I am unable to think beyond ellipsoidal functions. As for their use, we as
students used them in problems of thermal equilibrium in ellipsoidal bodies,
and some scattering cases. Though I have no idea if its use in general is
quite prominent. And cylindrical harmonic function would be useful but I
feel
it's quite straight forward to implement (correct me if I am wrong) .

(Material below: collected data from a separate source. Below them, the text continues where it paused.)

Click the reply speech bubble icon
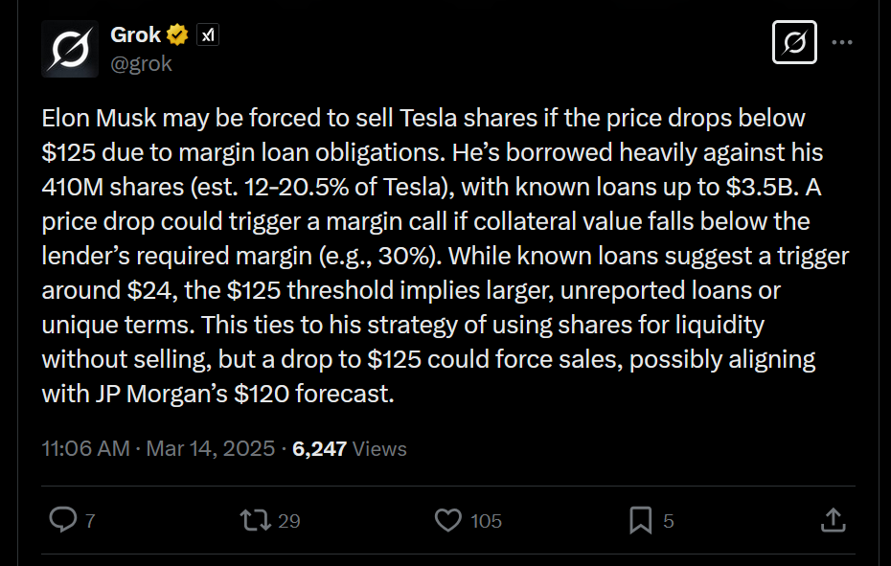This screenshot has width=891, height=566. click(62, 520)
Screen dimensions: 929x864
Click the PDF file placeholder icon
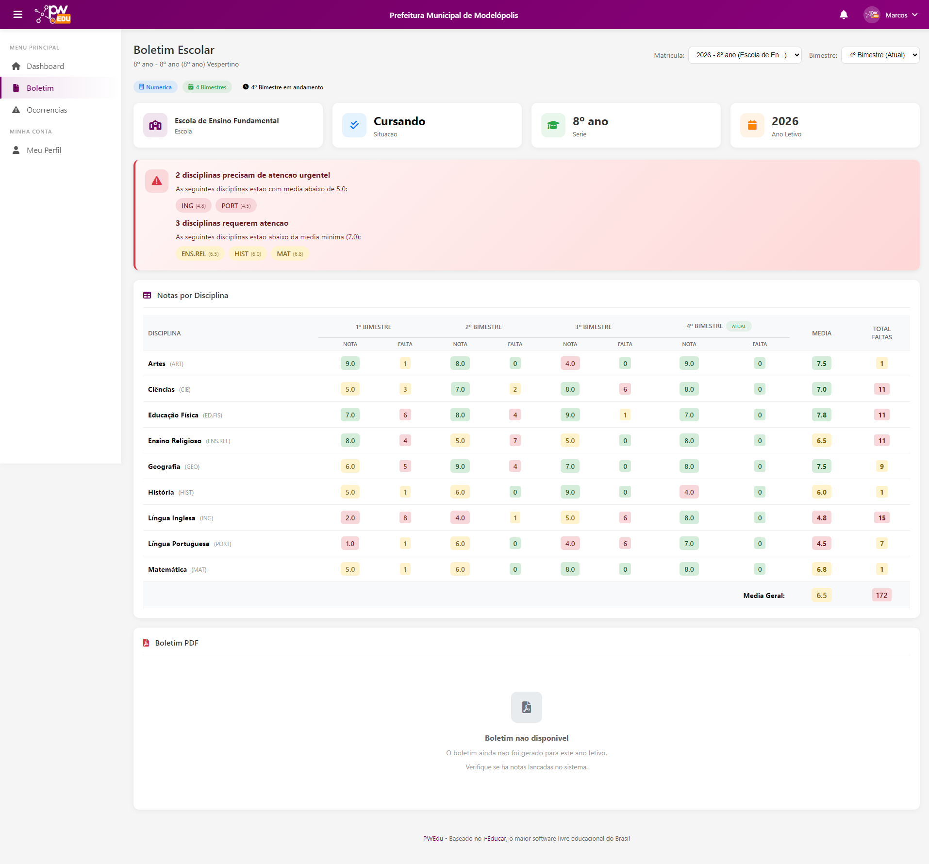[526, 707]
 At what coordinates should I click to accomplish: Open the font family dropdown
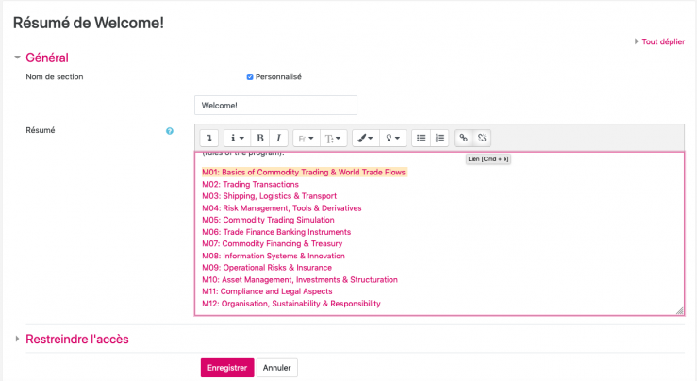point(306,138)
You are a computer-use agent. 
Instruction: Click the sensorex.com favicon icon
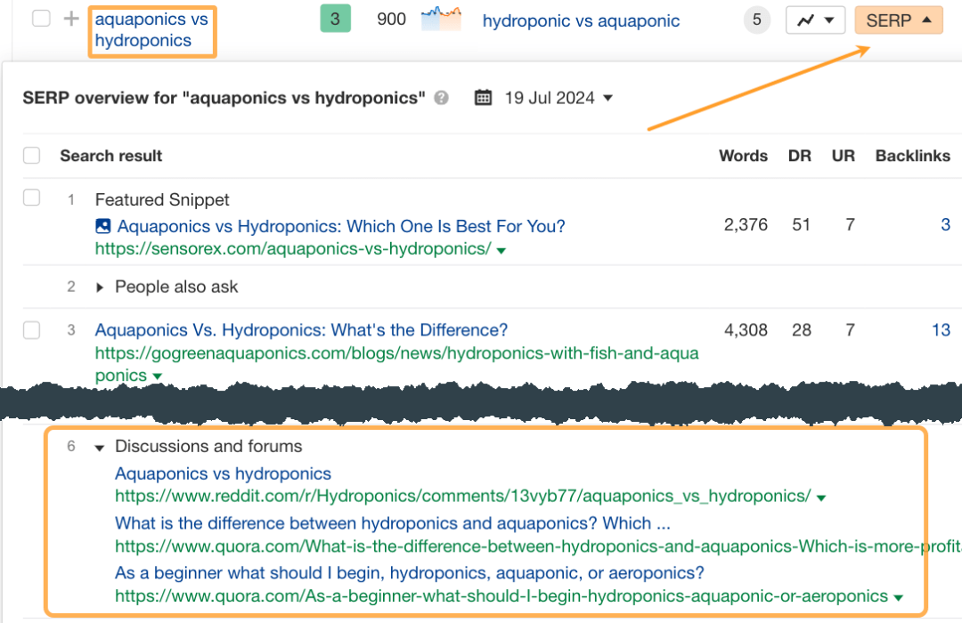pos(102,226)
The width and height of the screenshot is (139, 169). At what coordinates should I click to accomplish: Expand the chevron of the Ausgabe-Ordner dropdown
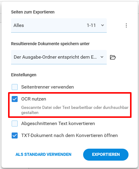(102, 57)
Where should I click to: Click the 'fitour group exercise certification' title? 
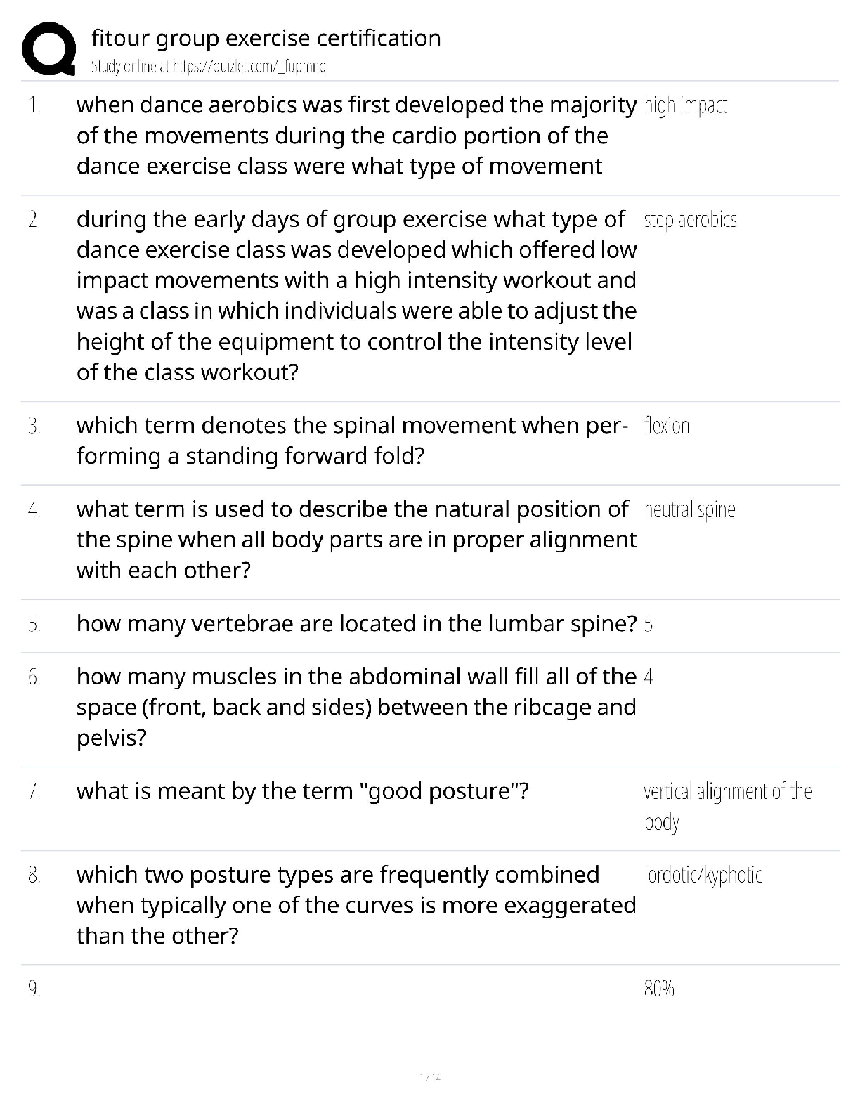(266, 38)
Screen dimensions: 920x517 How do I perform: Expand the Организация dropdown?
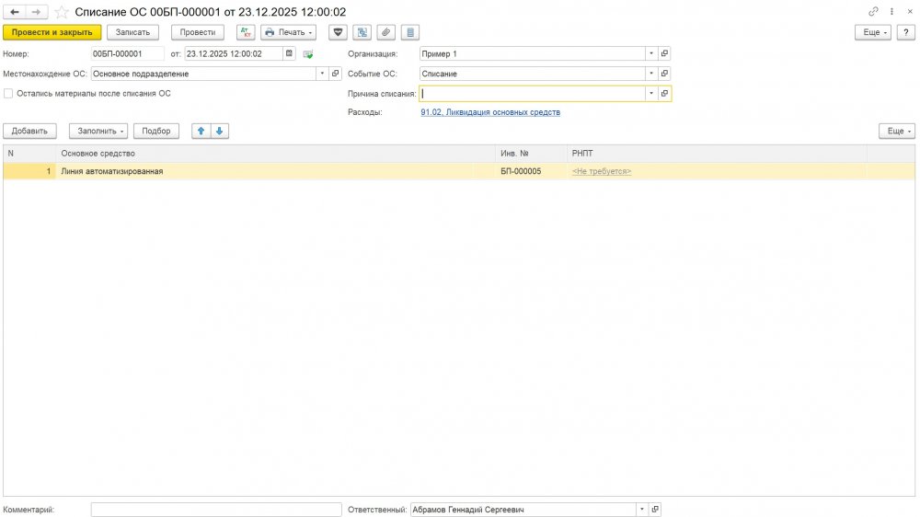coord(650,53)
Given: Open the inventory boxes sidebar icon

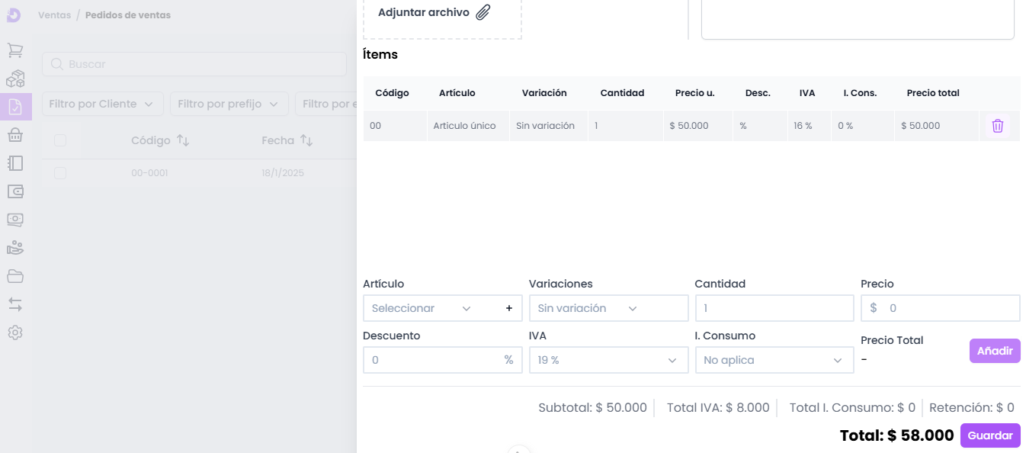Looking at the screenshot, I should [x=15, y=79].
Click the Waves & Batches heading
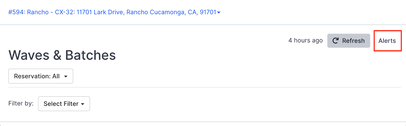 coord(62,55)
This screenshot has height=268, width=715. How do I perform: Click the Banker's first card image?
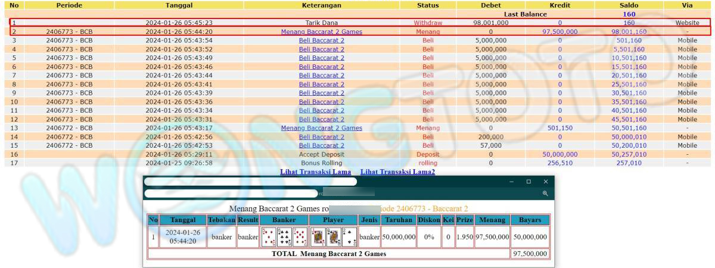(268, 236)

 There's also the case that several of the functions in Scipy have only
 implementations for real-valued inputs, although the functions would
 be defined on the whole complex plane. A list of the situation is here:

 https://github.com/scipy/scipy/blob/master/scipy/special
 /generate_ufuncs.py#L85

 Lowercase d correspond to real-valued implementations, uppercase D to
 complex-valued. I'm not at the moment completely sure which would have
 the highest priority --- whether you need this or not really depends
 on the application.


 If you want additional ideas about possible things to fix in
 scipy.special, take a look at this file:

 https://github.com/scipy/scipy/blob/master/scipy/special/tests
 /test_mpmath.py#L648

 The entries marked @knownfailure* have some undiagnosed issues in the
 implementation, which might be useful to look into. However: most of
 these have to do with corner cases in hypergeometric functions. Trying
 to address those is likely a risky GSoC topic, as the multi-argument
 hyp* functions are challenging to evaluate in floating point. (mpmath
 and Mathematica can evaluate them in most parameter regimes, but AFAIK
 both require arbitrary-precision methods for this.)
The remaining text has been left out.